+ Start a Discussion

Trouble authenticating web service callout to IIS

The C# code below successfully calls a simple HelloWorld() service that lives behind (inside?) an IIS server.



        public void HelloWorldTest()


            var leadRequestService = new LeadRequestService.LeadRequestService();

            Assert.AreNotEqual(null, leadRequestService);

            leadRequestService.Credentials = new System.Net.NetworkCredential("username", "password", "domain");

            var aString = leadRequestService.HelloWorld();

            Assert.AreEqual("Hello leaduploader", aString);



And here's my attempt at the matching APEX code:


static testMethod void HelloWorldTest()


        LeadRequestService.LeadRequestServiceSoap aService = new LeadRequestService.LeadRequestServiceSoap();

        System.assertNotEquals(null, aService);

        System.assertEquals(null, aService.inputHttpHeaders_x);

        aService.inputHttpHeaders_x = new Map<String, String>();

        aService.inputHttpHeaders_x.put('Authorization', 'Basic dXNlcm5hbWU6cGFzc3dvcmQ6ZG9tYWlu'); 


        String aString = aService.HelloWorld();

        System.assertEquals('Hello leaduploader', aString);   



When I run this code through anonymous execution, I get a 401 error back from the server.
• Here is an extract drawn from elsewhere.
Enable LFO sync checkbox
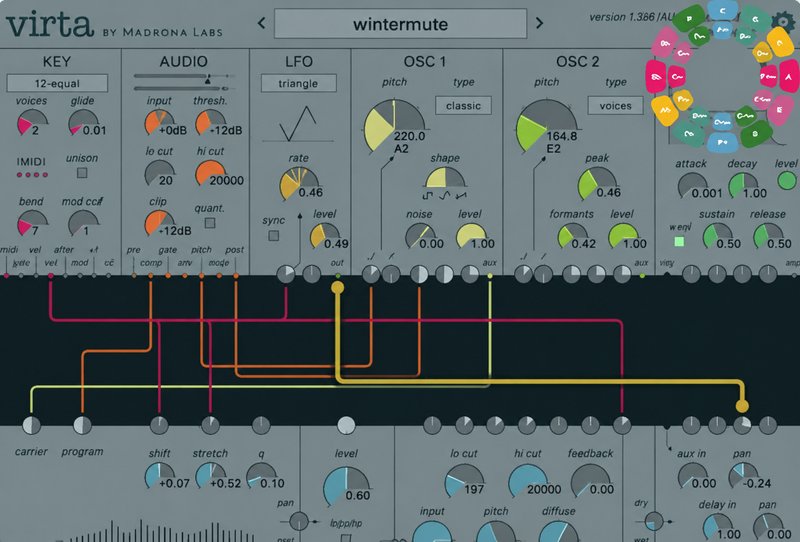The width and height of the screenshot is (800, 542). coord(274,236)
Now, I'm not convinced NetworkCredentials() is equivalent to adding Basic Authentication, which makes me think maybe I should try the latter inside Visual Studio so I have a closer apples-to-apples test.
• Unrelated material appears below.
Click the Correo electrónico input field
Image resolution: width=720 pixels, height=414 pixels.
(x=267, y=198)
Regardless, what is your experience calling web services from inside Salesforce and working-out the authentication issues?
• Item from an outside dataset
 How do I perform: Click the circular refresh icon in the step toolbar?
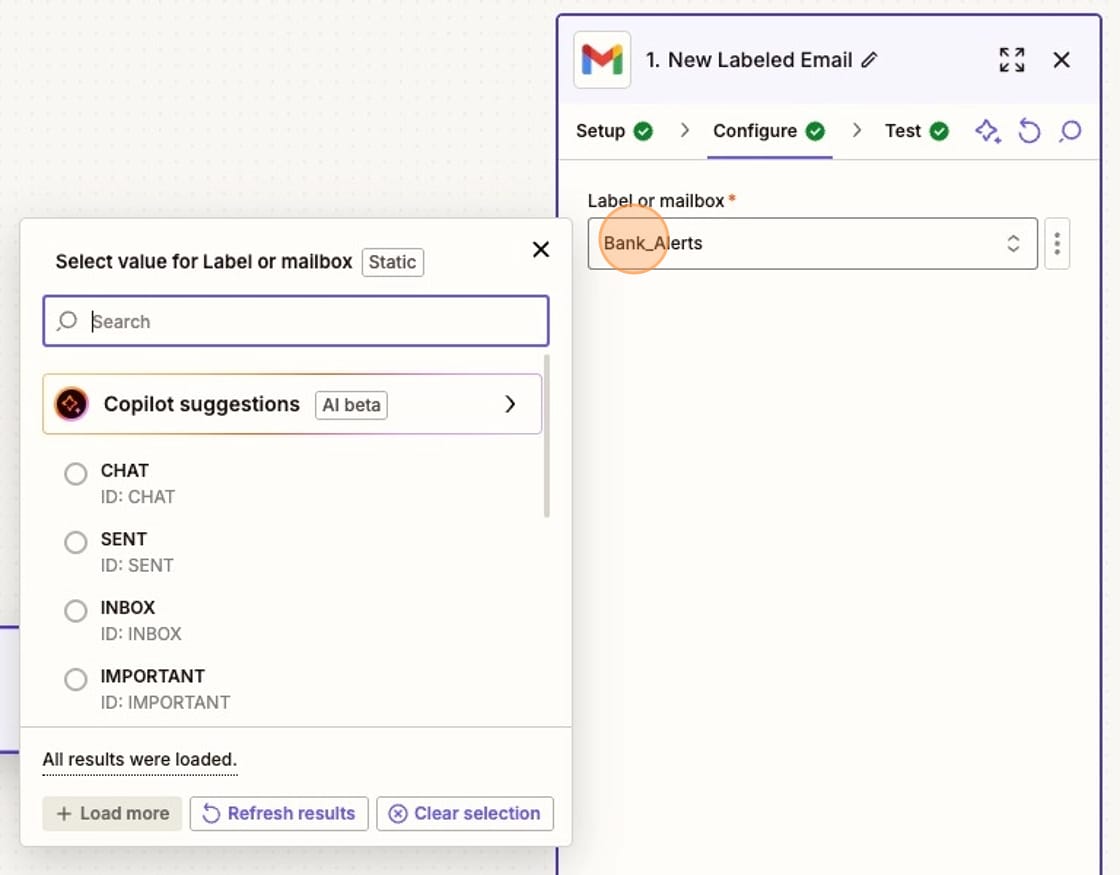tap(1030, 131)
Basic auth is not enabled by default on IIS. You'll want to check your IIS config. (if you look at the response HTTP headers, you'll be able to see which auth methods are enabled on your server)


When I traced it on the wire, it was using Negotiate in the working C# example.


What methods are people commonly using in Apex to call those services?  I've found so little written about Apex callouts and authentication.  In fact, the only specific authentication doc I've found is for Basic authentication.